Excerpted text |
((

TODDLER CAR: Can you sleep with me, Mama?
MAMA CAR: Okay, bubba car!
TODDLER CAR: Thank you!
[Brief interlude]
MAMA CAR: Hey! Stop kicking me in the back! Why you have all the blanky?
*
I check the teacup section whenever I’m in a shop that has one. There are never any thin enough.
ink
There was blood in all my / titles, and milk.
– Eileen Myles, ‘Holes’
The writer is someone who plays with his mother’s body…in order to glorify it, to embellish it, or in order to dismember it, to take it to the limit of what can be known about a body.
– Roland Barthes, The Pleasure of the Text
At some point during the year after I become a mother, I decide to try to ‘be a writer’. One of the first things I have published is a very thinly veiled piece of autobiography, which I submit as fiction and is published as ‘commentary’. It is, to anyone who knows me well enough, so clearly drawn from my own life that to anyone who reads it, I am more or less outed as being attracted to women. It is also reasonably sexually explicit. I am shitting bricks about my parents reading it.
‘I don’t think you’ll like it,’ I warn them.
The print journal finally comes in the post and I take it around to my parents’ house. ‘Just, if you wanted…you really don’t have to read it, I just thought I’d bring it round in case you wanted to.’
Dad reads it and says, ‘This last bit…’
I cut him off and explain how I wanted it to work, technically, as a piece of writing. I think he seems relieved not to have to ask about its content.
Some days later I’m back at their place, and Mum comes up and hands me back the journal.
‘It’s very good,’ she says. ‘And’ – she makes deliberate eye contact – ‘you don’t need to worry. Write about whatever you want to.’
*
‘Mum, I have a question to ask you.’
I’m home for Christmas and I want to tell her that I’ve written this piece, and that KYD is interested in publishing it.
‘It’s about motherhood – about our relationship, basically. I just wanted to run it by you before I give them the go ahead to publish it.’
I explain the gist of it, tell her it’s cut up into sections and list the sections’ names. She laughs when I get to ‘pomegranate juice’.

))

[Records from a data source]
((

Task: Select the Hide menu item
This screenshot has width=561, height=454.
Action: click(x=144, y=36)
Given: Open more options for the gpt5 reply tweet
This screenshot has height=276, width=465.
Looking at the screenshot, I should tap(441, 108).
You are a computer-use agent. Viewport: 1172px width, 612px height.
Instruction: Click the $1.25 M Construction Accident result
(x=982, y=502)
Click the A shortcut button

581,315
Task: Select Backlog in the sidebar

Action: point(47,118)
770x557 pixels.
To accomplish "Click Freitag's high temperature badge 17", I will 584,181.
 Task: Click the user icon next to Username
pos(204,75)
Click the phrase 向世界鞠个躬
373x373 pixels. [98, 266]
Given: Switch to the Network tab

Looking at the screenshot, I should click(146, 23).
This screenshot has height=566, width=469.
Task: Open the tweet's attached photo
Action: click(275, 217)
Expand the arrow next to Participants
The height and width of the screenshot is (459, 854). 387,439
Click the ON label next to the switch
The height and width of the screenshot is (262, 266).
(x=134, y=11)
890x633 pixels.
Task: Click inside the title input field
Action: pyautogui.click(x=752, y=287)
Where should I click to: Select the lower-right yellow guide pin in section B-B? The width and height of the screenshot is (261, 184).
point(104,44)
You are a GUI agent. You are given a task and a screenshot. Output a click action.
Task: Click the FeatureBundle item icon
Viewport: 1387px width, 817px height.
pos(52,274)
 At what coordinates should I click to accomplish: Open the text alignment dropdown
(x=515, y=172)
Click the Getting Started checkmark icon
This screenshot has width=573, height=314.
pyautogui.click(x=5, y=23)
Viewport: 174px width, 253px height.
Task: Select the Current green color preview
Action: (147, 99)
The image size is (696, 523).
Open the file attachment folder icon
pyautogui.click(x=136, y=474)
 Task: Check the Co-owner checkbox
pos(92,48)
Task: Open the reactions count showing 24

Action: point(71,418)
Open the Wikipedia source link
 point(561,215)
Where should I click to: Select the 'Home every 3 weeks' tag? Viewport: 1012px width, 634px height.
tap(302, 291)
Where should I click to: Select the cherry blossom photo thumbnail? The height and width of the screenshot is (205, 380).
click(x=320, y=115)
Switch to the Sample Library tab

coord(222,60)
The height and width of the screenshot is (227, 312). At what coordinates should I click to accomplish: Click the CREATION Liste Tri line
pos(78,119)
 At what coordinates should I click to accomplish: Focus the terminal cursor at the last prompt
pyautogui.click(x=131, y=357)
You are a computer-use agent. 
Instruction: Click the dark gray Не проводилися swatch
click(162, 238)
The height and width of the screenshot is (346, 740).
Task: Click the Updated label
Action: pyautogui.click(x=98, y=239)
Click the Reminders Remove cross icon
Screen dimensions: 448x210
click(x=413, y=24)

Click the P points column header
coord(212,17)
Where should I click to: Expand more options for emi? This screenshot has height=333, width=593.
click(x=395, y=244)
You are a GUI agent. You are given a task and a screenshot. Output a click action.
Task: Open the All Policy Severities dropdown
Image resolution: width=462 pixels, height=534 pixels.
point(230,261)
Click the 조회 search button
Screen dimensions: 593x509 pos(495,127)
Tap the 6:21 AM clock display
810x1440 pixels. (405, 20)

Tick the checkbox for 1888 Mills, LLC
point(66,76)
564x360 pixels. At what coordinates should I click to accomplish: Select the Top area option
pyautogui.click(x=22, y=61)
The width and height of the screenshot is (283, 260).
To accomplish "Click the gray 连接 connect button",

))

Task instructions |
- a) In the motherhood essay, why does the narrator dread their parents reading the first piece they publish? Answer in one to three sentences.
- b) Write the next part of the motherhood essay, picking up after its last sentence.

Answer section |
- a) The piece is so clearly drawn from the narrator's own life that it more or less outs them as attracted to women. It is also fairly sexually explicit.

- b)
‘I couldn’t think of a liquid for the last bit. It’s just called ‘epilogue’.’
‘Well if you stick with the fruit theme,’ she says, ‘I think I’ve got one. And that’s fine, Caitlin.’
‘Well, I’ll send it to you, and you can have a look at it. I’m not going to have it published unless you say you’re happy for me to.’
*
The fifty minutes between sending Mum the draft of this piece and getting her reply are long and full of nerves. Her response, when it comes, is an email with a single edit:
A flat teaspoon of sugar. X
apple-logue
The first birthday that my younger sister had after I gave birth to my son, she wrote our mum a card: ‘Thank you for going through so much pain to give birth to me!’
*
I think about my placenta about once a month. I’ll be hunched over, wincing, bleeding into the toilet bowl, and I’ll get visions of that slippery sack of blood – its slimy red and grey shining under the fluorescent lights, through the haze of pethidine. The blood that carries all the nutrients, the contractions that push a baby out into the world even as it screams in protest. The inextricability of motherhood and pain.
*
Whenever my son and I come home from visiting my parents, he invariably has a new toy or book from Mum.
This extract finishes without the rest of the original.